Giuseppe Conzio nacque probabilmente alla fine della seconda metà del XVI secolo. Suo padre Gerson (Jerson) rabbino di Chieri sarebbe invece morto nel febbraio del 1615.

Giuseppe fu scrittore e stampatore. Diede alle stampe nella tipografia di Virgilio e Francesco Zangrandi di Asti due opere in italiano: Il Canto di Judit (1614) e Cinque enigmi con la conveniente esposizione, (1617).

Ottenuta la licenza da Carlo Emanuele I avviò, con l’aiuto del figlio Abramo, una tipografia a Chieri. In quel periodo diede alle stampe molte sue opere in versi sia a Chieri che ad Asti. Per lo più erano opere di poche pagine. Si trattava di componimenti scritti in ebraico riguardanti il Talmud, commenti alla Torah, ma anche indovinelli e poesie.
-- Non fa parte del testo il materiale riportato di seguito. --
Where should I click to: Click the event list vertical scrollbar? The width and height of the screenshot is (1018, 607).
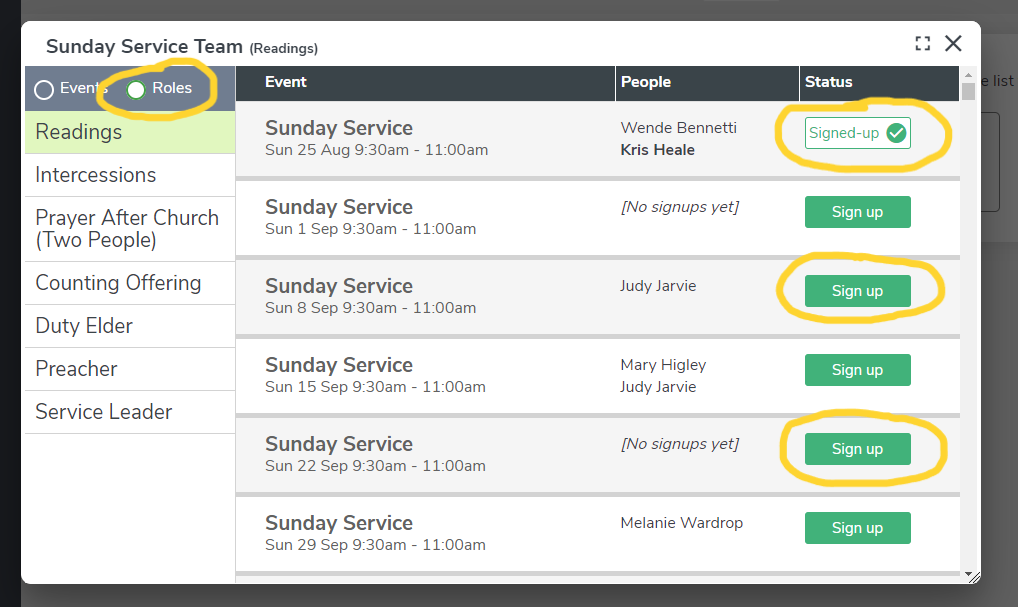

Nell’estate 1630,  però, a Chieri scoppiò improvvisa “la collera di Dio”, ossia una micidiale epidemia di peste che fece vittime fino all’anno successivo  falcidiando indistintamente cristiani ed ebrei. Sembra che la prima vittima fosse la moglie di un Marrachen Verona di nome Rosa. La peste uccise anche Abramo, il figlio e aiutante di Giuseppe nell’aprile  1631.

Il filologo latinista Tommaso Vallauri cita a pag. 458  della sua Storia della Poesia in Piemonte (anno 1841) un Canto lugubre di novanta terzine ebraico-rabbiniche: “Sulla mortalità degli Israeliti patita in Chieri nel gran contagio pressoché generale negli anni 1630, 1631” di Conzio Giuseppe, ebreo, di Chieri.

L’opera è citata anche dal teologo cattolico Gioachino Montù nelle sue Memorie storiche del gran contagio in Piemonte negli anni 1630 e 1631 pubblicate nel 1830.

Nulla si sa sulla morte di Giuseppe Conzio avvenuta sicuramente dopo il 1633, dopo la ristampa di un suo commentario a Ester.